A complex randomizer sub-patch controls speed, number of octaves in range, and octave offset in a manner designed to emulate not "true" randomness, but the kind of "randomness" we experience in nature— certain parameters affect others; the fact that you've rolled twelve 1's in a row does actually mean that something is probably going to change soon; etc.

Capital letters are played at a higher velocity, the first note after a space is elongated (but not rhythmically altered, so it hangs over the rest of the word and serves to tie it together aurally) and a typed quotation mark will switch the MIDI voice from piano to a random other patch; a second typed quotation mark will switch back to piano. Thus, all spoken text is in a different 'voice' with simple prose being recited by the piano.

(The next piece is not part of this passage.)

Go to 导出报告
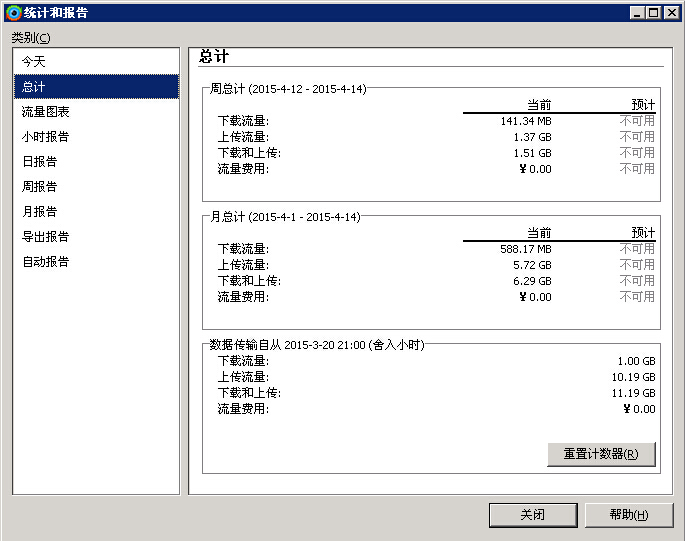This screenshot has height=541, width=685. [x=46, y=237]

In future iterations of the piece, I'd like to add parsing per-word, to have the additional option of each word taking the same amount of time, regardless of how many notes/letters it has. Longer words would then become fast tuplets, and words like 'I' and 'an' would be longer, more drawn-out, almost as breaths in the music.

My hope is that in a future form, this patch can be used as part of an art installation, for example with 'Ulysses' or 'Leviticus' in one channel, and random pitches in another. Or, perhaps, users could send text messages to a given number, and their texts would be incorporated in real time into the piece.